My
last post led me to think about "exit plans". When we started easyDNS back in the late 90's, I thought "exit plans were for wimps". It made no sense. "Before you even get started, you're supposed to have an exit plan". It smacked of dotcom bubble thinking and that was something we were all hoping to avoid.
Over the years, the lack of an exit plan came back to haunt us. As it turns out, I think I now know when exit plans are necessary:
- When there is more than one shareholder
- When any kind of external investment occurs or is sought
- When you're actually executing against a business plan
We never did have a unified exit strategy and whenever opportunities, offers or traps presented themselves, the lack of a unified plan amongst the partners pretty well derailed "liquidation events" before they ever got rolling. I think that overall we came out ahead as a result and this lack of planning ended up saving us from what were probably company-ending blunders. We got lucky in that respect.

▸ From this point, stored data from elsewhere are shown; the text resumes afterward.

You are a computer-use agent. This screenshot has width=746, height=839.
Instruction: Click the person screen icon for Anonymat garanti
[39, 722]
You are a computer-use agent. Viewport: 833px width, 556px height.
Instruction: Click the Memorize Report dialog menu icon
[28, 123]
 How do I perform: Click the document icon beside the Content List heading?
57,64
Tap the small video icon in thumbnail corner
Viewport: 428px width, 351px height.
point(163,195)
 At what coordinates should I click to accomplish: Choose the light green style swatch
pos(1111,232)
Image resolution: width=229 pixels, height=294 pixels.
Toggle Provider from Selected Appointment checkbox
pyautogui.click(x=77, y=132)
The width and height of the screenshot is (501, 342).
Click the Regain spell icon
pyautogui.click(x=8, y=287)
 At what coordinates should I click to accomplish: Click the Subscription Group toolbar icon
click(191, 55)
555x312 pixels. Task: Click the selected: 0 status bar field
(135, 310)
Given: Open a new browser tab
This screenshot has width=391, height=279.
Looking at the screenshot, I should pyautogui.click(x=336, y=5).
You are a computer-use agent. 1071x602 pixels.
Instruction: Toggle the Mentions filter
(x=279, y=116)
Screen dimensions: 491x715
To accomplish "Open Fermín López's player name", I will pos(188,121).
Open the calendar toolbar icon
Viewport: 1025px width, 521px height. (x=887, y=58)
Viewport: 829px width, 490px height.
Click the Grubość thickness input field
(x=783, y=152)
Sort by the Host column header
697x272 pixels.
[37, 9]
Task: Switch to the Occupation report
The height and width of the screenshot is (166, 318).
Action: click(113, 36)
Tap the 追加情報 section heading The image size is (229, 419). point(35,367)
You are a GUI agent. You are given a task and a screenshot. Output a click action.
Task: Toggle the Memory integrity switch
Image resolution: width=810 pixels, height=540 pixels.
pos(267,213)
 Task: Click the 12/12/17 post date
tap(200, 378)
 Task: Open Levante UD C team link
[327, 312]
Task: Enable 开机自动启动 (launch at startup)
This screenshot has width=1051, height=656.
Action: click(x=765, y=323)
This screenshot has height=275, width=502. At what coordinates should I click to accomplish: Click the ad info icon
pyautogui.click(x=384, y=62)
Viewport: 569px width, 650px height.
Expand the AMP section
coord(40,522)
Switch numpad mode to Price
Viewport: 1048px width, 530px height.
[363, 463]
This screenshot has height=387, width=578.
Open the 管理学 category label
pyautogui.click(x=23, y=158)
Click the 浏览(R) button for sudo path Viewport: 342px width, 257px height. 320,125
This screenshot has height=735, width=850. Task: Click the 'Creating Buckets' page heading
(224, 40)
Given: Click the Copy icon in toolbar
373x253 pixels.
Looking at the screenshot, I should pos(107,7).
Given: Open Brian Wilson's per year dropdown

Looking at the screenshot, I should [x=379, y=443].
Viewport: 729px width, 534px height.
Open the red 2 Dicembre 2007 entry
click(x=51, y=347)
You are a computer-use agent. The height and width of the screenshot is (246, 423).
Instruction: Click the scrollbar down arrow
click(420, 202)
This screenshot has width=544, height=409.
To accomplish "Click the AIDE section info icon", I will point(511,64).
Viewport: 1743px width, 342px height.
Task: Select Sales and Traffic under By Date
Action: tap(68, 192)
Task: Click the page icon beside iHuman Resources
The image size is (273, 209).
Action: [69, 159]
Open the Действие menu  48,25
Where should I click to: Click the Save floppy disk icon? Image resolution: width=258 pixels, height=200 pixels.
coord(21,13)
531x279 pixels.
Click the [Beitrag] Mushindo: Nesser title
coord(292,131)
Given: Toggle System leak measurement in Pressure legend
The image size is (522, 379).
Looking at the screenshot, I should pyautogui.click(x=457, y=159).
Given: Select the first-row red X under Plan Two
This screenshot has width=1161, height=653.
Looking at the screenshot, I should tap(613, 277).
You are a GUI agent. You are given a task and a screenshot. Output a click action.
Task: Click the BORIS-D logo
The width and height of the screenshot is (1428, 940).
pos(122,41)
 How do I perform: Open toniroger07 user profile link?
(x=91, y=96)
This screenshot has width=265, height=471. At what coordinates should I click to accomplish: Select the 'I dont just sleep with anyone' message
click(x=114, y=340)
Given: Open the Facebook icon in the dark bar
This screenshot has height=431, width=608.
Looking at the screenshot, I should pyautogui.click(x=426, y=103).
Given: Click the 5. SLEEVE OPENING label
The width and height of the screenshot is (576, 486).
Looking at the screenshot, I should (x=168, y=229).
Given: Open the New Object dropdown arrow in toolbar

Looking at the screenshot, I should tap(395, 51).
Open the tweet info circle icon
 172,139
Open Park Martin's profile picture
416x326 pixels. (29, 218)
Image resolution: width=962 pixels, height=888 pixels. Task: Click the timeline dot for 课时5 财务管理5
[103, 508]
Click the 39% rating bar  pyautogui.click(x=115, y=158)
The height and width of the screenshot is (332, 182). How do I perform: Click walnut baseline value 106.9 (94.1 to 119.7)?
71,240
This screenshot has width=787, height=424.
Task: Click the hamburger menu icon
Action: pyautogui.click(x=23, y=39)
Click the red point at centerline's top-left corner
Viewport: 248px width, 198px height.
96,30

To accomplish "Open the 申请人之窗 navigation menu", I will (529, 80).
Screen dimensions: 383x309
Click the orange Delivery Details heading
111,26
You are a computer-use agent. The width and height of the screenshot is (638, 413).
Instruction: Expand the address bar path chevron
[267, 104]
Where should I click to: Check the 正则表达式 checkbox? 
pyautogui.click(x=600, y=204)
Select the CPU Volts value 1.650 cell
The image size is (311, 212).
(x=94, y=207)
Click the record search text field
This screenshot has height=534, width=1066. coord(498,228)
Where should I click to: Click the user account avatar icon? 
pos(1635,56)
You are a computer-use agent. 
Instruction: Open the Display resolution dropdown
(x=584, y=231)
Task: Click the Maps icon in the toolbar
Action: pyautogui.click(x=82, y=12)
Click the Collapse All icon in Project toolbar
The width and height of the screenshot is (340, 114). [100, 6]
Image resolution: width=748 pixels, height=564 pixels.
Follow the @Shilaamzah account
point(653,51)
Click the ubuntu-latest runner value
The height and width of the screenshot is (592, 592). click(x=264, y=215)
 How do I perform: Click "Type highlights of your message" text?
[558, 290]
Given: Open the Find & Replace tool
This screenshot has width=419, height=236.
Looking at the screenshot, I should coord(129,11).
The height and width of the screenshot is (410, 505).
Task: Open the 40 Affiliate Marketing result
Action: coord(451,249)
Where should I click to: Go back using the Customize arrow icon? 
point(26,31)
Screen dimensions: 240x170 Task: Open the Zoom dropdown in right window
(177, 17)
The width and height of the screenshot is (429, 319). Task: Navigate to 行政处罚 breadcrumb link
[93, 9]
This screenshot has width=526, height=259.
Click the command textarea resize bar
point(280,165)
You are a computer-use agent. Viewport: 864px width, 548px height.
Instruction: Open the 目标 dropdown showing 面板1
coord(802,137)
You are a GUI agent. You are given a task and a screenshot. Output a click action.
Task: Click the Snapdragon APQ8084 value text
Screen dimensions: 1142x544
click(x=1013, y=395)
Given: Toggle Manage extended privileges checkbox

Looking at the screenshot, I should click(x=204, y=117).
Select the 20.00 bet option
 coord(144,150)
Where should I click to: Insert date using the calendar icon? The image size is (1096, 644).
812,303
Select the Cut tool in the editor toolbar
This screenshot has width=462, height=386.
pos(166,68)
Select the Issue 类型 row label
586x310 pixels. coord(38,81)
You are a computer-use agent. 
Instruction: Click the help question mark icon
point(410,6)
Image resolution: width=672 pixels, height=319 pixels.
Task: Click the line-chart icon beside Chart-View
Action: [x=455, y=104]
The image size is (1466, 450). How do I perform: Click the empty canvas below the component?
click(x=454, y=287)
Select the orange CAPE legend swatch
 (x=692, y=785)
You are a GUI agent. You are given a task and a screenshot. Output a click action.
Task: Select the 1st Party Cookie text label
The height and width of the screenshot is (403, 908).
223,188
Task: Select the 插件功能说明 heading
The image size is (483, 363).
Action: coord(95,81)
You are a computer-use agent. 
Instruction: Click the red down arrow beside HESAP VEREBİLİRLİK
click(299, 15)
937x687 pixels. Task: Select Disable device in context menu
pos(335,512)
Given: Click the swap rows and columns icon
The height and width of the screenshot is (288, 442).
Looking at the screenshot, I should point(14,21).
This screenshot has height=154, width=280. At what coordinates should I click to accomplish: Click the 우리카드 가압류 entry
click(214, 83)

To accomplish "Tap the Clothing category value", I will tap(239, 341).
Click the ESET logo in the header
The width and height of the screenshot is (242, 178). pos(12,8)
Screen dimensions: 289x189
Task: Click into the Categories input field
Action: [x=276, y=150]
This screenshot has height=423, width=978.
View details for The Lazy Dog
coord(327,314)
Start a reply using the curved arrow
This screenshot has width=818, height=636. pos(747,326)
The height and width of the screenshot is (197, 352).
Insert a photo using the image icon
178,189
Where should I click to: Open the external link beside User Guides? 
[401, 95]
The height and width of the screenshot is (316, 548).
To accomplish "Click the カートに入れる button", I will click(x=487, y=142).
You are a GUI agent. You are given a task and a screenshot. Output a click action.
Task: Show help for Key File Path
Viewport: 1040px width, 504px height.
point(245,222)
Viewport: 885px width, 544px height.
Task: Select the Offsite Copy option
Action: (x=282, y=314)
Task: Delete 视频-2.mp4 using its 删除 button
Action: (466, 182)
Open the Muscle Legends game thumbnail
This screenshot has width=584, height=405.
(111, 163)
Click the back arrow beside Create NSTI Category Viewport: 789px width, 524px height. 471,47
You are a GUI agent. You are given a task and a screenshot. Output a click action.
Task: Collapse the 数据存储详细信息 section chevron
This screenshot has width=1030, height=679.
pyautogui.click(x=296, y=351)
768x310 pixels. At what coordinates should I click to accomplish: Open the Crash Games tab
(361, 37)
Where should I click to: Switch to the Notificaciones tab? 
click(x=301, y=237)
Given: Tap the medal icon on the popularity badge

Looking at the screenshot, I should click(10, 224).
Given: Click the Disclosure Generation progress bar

But when the time finally came for the partners to
really evaluate our life paths with respect to the business, we probably would have been better served to have agreed on an exit strategy going in and revised it over the years as our circumstances changed.
Now that I'm the sole shareholder in the business, there is no exit strategy, and I don't foresee one in the future. I'm grateful to be where I am today and wouldn't want to live my life any other way. The business for me isn't a job, it's a lifestyle (that dreaded L-word VCs despise) and I'm not executing against a rigid plan that calls for targets, milestones and an eventual liquidation event.
While I don't exactly expect to my daughter to take over the business (she is after all, only four months old and may want to do something else with her life) I like to think I may likely still be running easyDNS in 20 years, even though we may not be in the DNS business anymore (by then who knows what things will look like, computers may use some sort of quantum foam to find each other).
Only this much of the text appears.